TASK INPUTS:
start

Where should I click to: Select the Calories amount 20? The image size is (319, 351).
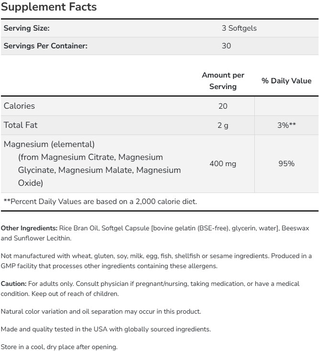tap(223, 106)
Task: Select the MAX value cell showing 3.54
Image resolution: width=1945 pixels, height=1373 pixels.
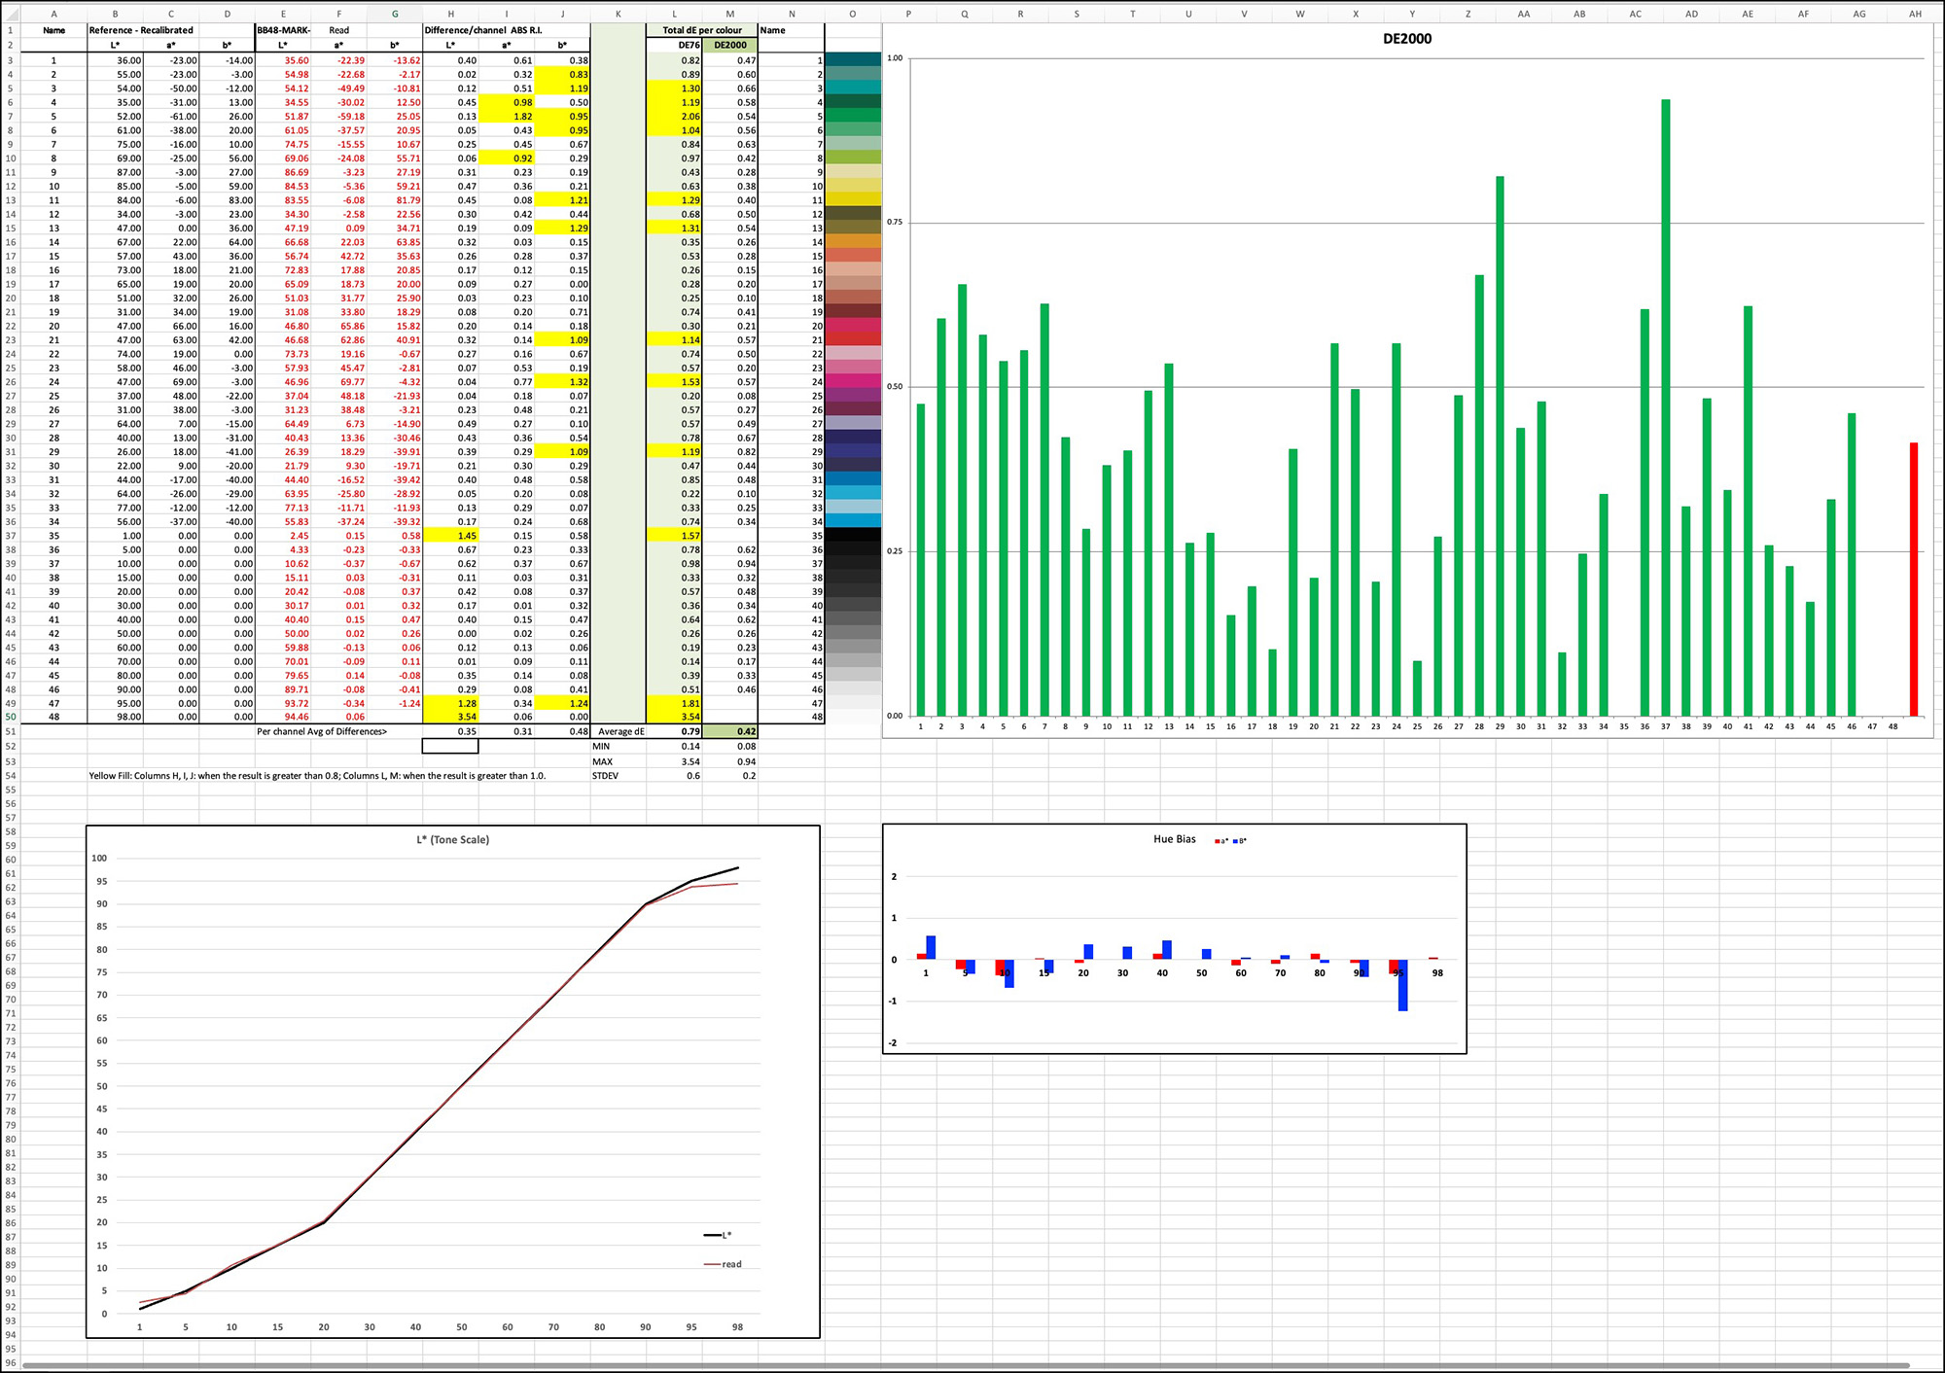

end
start

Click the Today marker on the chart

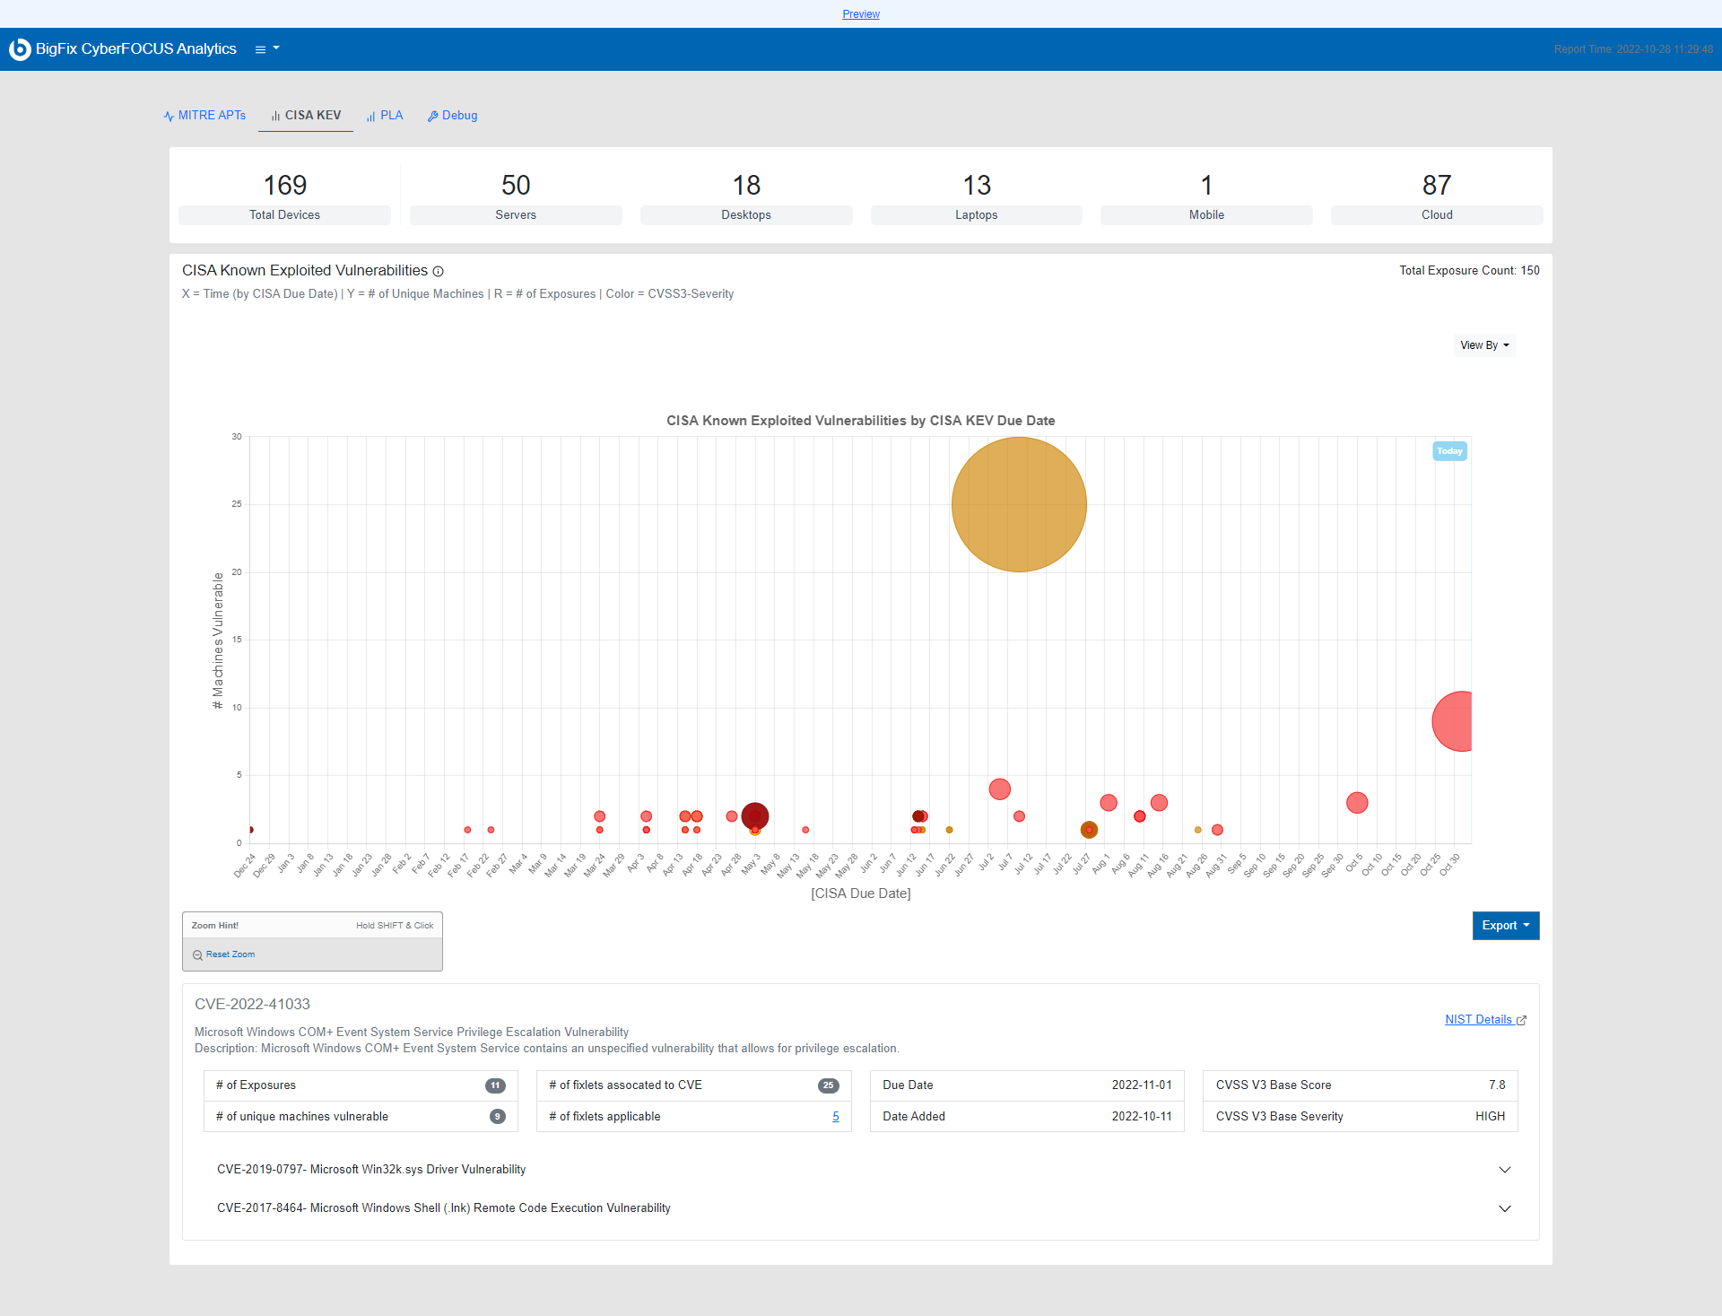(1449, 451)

end

DESCRIPTION OF THE TASK:
Could you rewrite the records from the line with "Where should I" to the line with "Image resolution: width=1945", replacing "Calories" with "Sodium" and keeping everything else the same, with the pictures left out?

RESPONSE BELOW:
Where should I click to: Select the Sodium amount 20? The image size is (319, 351).
tap(223, 106)
Task: Select the MAX value cell showing 3.54
Image resolution: width=1945 pixels, height=1373 pixels.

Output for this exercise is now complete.